III - Atreverse a ser
por Héctor Valle
Francia y la rebelión
de los suburbios
Pese a haber movilizado 25.000 hombres en toda Francia para evitar
nuevos desórdenes, el país galo culminó el año 2005 con la quema de más
de 400 autos en varias de sus ciudades, casi la mitad de los cuales
ardieron en París, además de resultar heridos 27 policías y haber sido
detenidas alrededor de 300 personas.
Concretamente, un total de 267 alcaldías fueron afectadas en 53
departamentos, y la policía y la gendarmería arrestaron a 362 personas
en tanto que hace exactamente un año, el total de vehículos incendiados
fue de 333.
Los guetos en España
Diversos medios periodísticos españoles han dedicado su atención a sus
propios guetos, si bien revisten características algo diferentes a los
franceses, incluso en la mayoría de los casos con menor grado de
radicalización y exclusión que aquellos.
Es así que, por ejemplo, el diario El País de Madrid, a través de su
suplemento “Domingo”, de fecha 18 de diciembre de 2005, presentó un
trabajo al respecto con una introducción de la periodista Patricia
Ortega Dolz, seguida de sendas entrevistas realizadas por otros tantos
periodistas en los asentamientos de El Puche, en Almería; San Francisco,
en Bilbao; Villaverde, entre otros.
Trabajo que merece ser leído íntegramente pues se trata de un estudio
serio que busca, y a mi criterio lo consigue, llegar a un punto de
aproximación a la complejidad de la relación entre el inmigrante y el
lugareño, su adaptación o adaptaciones, pues son dos las partes, por lo
menos, a conciliar posiciones, y el trasiego fenomenal de experiencias y
situaciones paradojales que resultan de la puja por espacios de
convivencia, bien como de fuentes de trabajo y medios para adaptarse a
la nueva realidad.
Es evidente que el problema es tan grave como de difícil solución habida
cuenta del incesante flujo de personas por todo el continente europeo lo
que mueve a solucionar aspectos básicos de convivencia democrática e
igualdad de oportunidades a unos y a los otros, algo más que difícil al
estar de las experiencias límites que vemos suceden en este espacio
geográfico más marcadamente que en otros al ser la puerta de entrada de
olas de personas que huyen del hambre y la desesperación de lugares en
los que no sólo no hay condiciones dignas de vida sino que tampoco
tienen, vale recordarlo, condiciones de competir en el mercado mundial,
motivado por medidas proteccionistas que tanto la UE como los EUA
mantienen dogmáticamente (recordemos a los productos agrícolas en la UE,
bien como al caso del algodón en los EUA, por ejemplo).

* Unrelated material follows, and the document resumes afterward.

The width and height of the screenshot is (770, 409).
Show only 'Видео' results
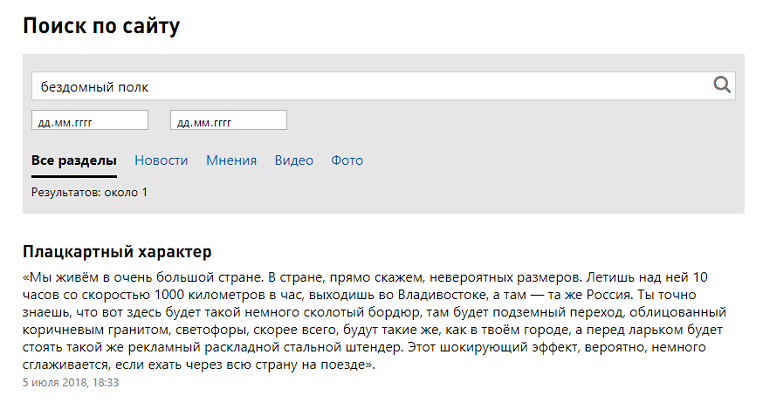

Así, volviendo a los suburbios españoles, estos barrios del llamado
“extrarradio” de las capitales de España si bien, reitero, distintos en
su gravedad a los franceses, presentan una complejidad similar en cuanto
al difícil futuro que les espera, como a un presente tan árido como
falto de responsabilidades, de lograr en el aquí y en el ahora una
“actividad” significante, dadora de sentido colectivo, de pertenencia, a
vastas poblaciones tanto de inmigrantes como de sus descendientes, ya
ciudadanos de España, pero que mantienen diferencias visibles, en la
piel, audibles, en su lengua, y logísticas, toda vez que al dar su
nombre completo, esto es, con un apellido “raro” o el domicilio, como
habitante de uno de estos guetos, se le hace muy difícil a la persona,
inmigrante o descendiente, obtener un trabajo que por calificación no
hubiera tenido problemas en obtener. Nuevamente aquí tenemos otro
ejemplo de falta de igualdad de oportunidades.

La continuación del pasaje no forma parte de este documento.